begin DOCUMENT SEGMENT

Payyampally  is a village in Wayanad district in the state of Kerala, India.

Demographics
 India census, Payyampally had a population of 12391 with 6276 males and 6115 females. 'Kuruva Island' the well known tourist place is situated in Payyampally. St Catherine's HSS, Govt. Higher Secondary School Arattuthara, Mary Matha Arts & Science College and St. Patrick's English Medium School are the main Educational institutions near Payyampally. The well known temple 'Valliyoor Kavu' is just 2 km away also 'Koodalkadavu' the joining point of Mananthavady river and Panamaram river is at Payyampally. The first migration in Wayanad is said to be took place at Payyampally in the years 1929-30 by Late. Mr. Devassya Kudakkachira. Tribes of Wayanad like Kurichiya, Pulaya, Adiya, Paniya and Kuruma are the majority population of Payyampally Village, In these Kurichiyas were the 'Army of Pazhassi Raja' against British.

end DOCUMENT SEGMENT
begin INFORMATION PROVIDED

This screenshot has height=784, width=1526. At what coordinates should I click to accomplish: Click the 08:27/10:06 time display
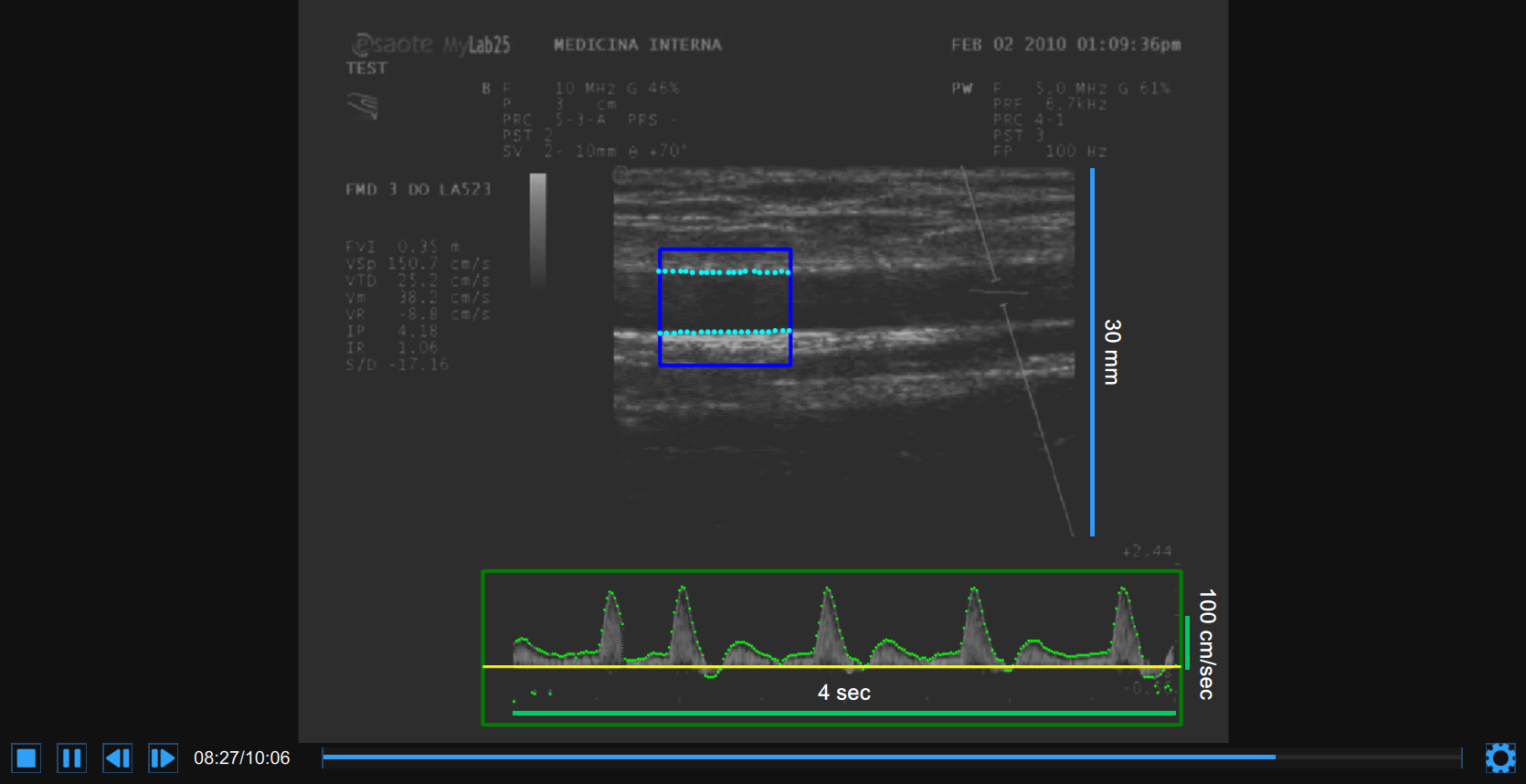[x=241, y=758]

end INFORMATION PROVIDED

* [INSTRUCTIONS]
a) Translate into French the following sentence from the passage on Payyampally: "Payyampally is a village in Wayanad district in the state of Kerala, India."
b) From the passage on Payyampally, write out verbatim the part that opens with the words "Demographics" and closes with "Raja' against British.".

* [RESPONSE LIST]
a) Payyampally est un village du district de Wayanad, dans l'État du Kerala, en Inde.

b)
Demographics
 India census, Payyampally had a population of 12391 with 6276 males and 6115 females. 'Kuruva Island' the well known tourist place is situated in Payyampally. St Catherine's HSS, Govt. Higher Secondary School Arattuthara, Mary Matha Arts & Science College and St. Patrick's English Medium School are the main Educational institutions near Payyampally. The well known temple 'Valliyoor Kavu' is just 2 km away also 'Koodalkadavu' the joining point of Mananthavady river and Panamaram river is at Payyampally. The first migration in Wayanad is said to be took place at Payyampally in the years 1929-30 by Late. Mr. Devassya Kudakkachira. Tribes of Wayanad like Kurichiya, Pulaya, Adiya, Paniya and Kuruma are the majority population of Payyampally Village, In these Kurichiyas were the 'Army of Pazhassi Raja' against British.